Work required »
Look over the entries that follow. Report how many lines contain "agent", with nothing else.

Dataset entries:
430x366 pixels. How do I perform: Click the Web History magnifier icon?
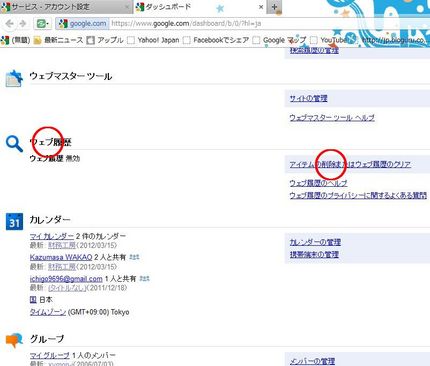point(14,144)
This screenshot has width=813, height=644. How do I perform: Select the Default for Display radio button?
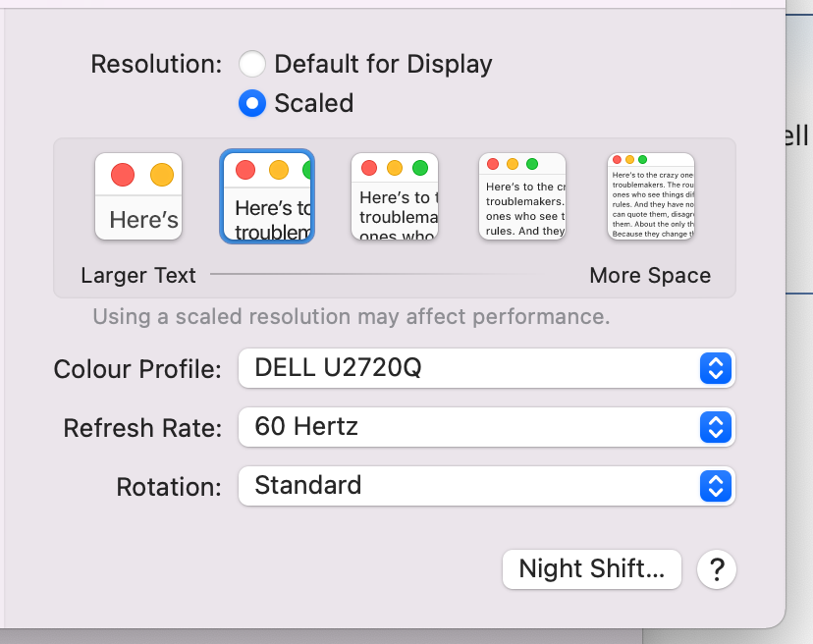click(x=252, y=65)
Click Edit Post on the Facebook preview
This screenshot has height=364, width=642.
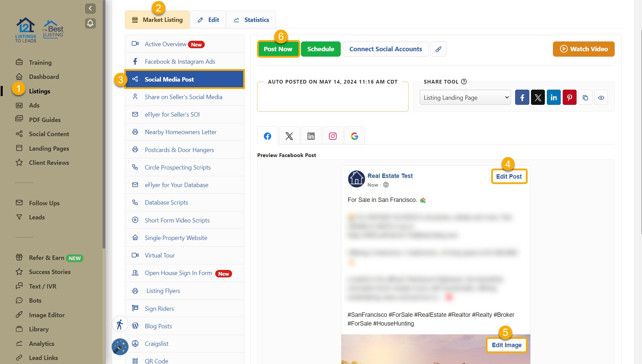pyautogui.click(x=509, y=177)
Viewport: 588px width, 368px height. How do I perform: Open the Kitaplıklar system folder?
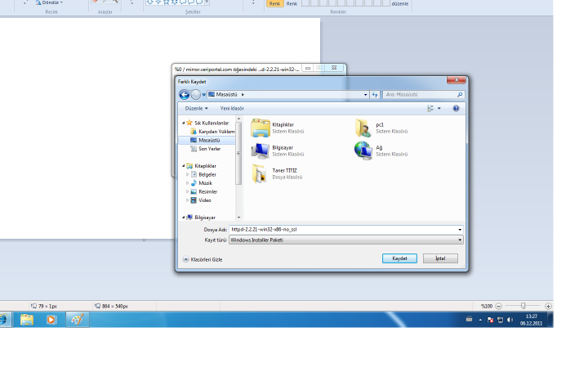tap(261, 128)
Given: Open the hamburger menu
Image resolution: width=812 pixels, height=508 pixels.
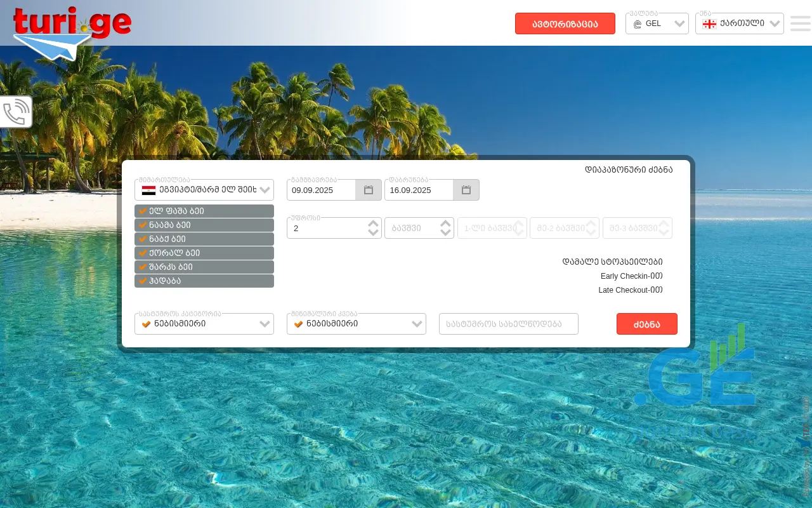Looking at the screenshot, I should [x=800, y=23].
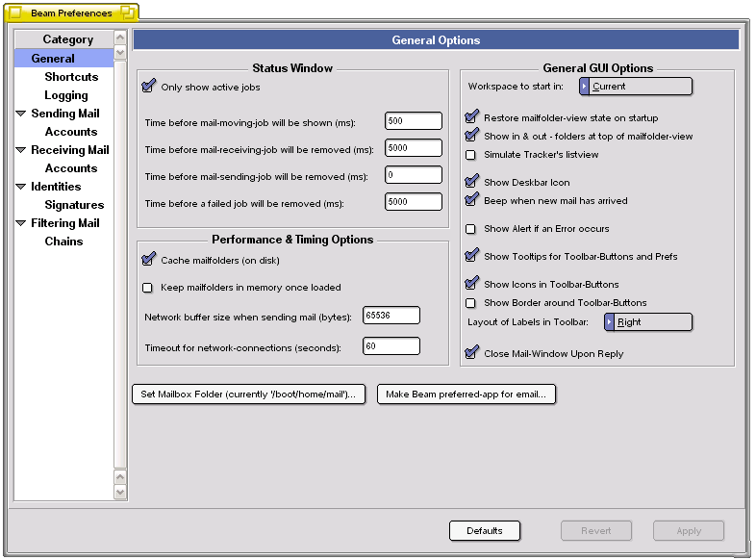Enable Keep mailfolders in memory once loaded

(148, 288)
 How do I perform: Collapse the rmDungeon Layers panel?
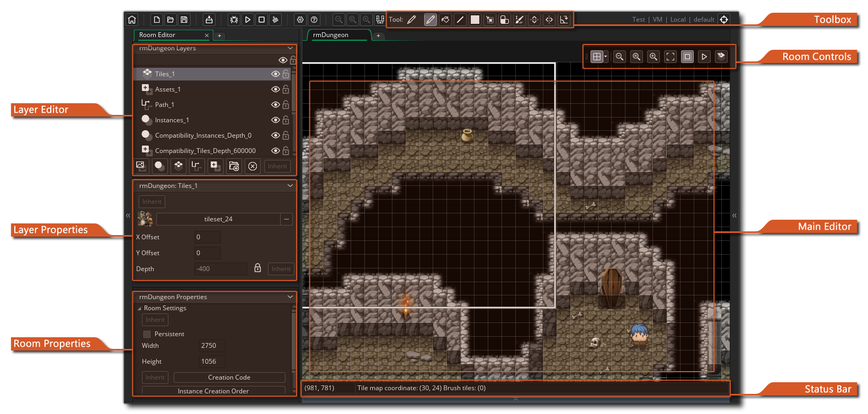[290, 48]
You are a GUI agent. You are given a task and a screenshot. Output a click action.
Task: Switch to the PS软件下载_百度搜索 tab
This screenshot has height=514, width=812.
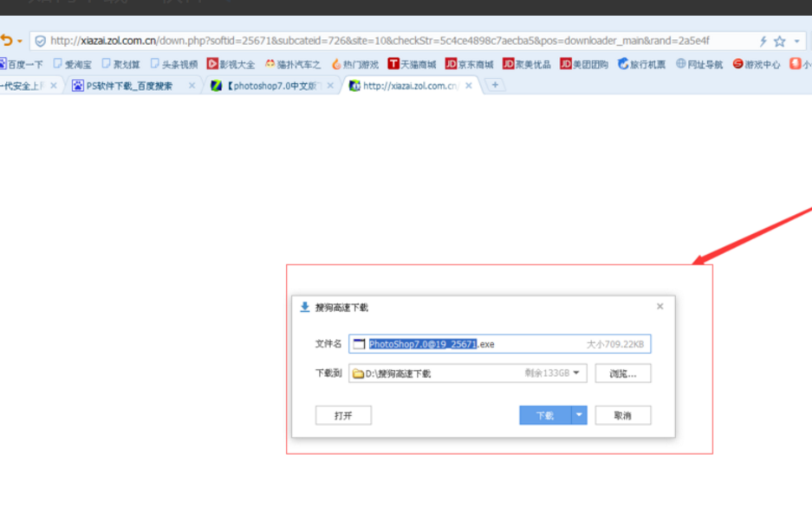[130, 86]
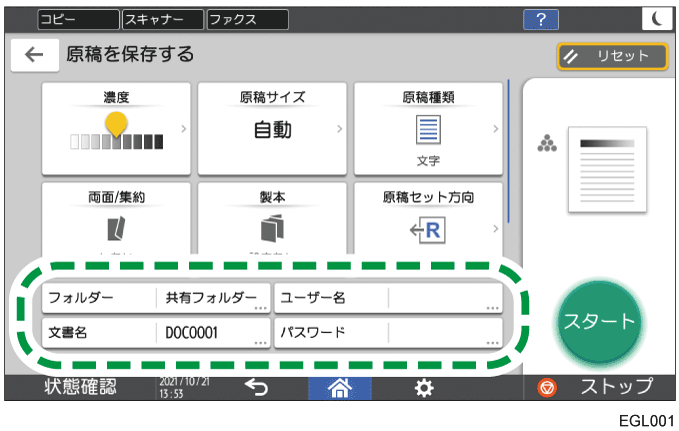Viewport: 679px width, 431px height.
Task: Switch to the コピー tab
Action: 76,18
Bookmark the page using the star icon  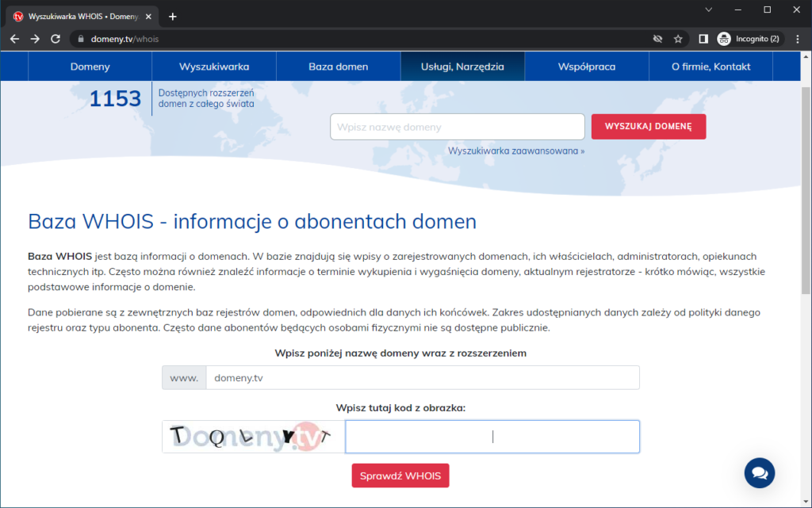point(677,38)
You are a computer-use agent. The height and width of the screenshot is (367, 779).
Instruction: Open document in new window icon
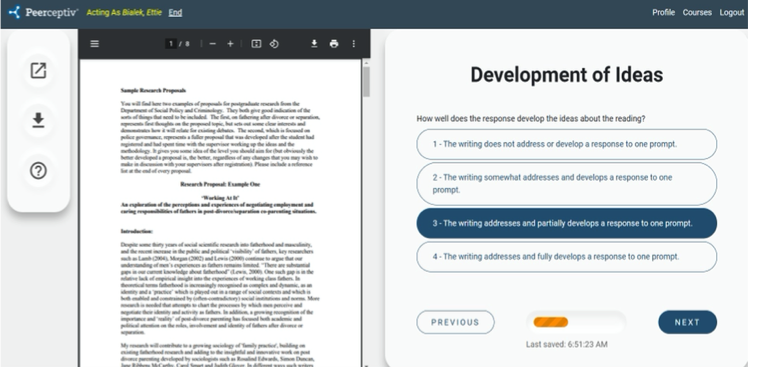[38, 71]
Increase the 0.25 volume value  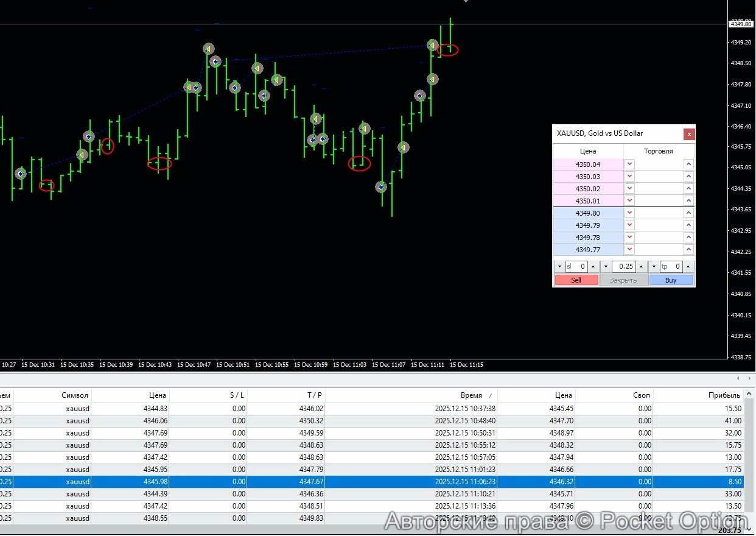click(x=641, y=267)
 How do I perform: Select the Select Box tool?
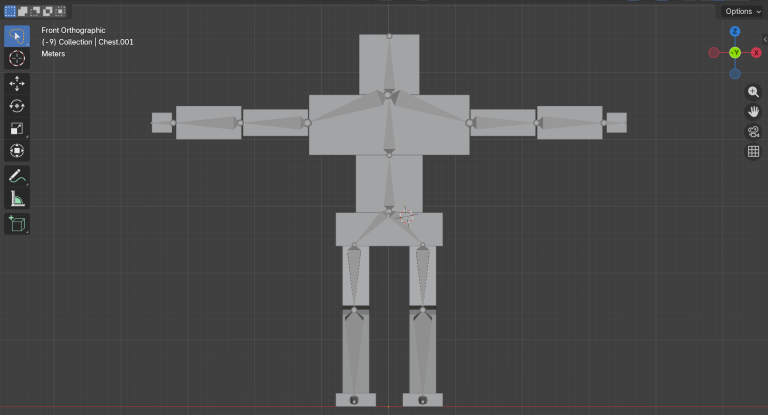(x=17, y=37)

Result »
2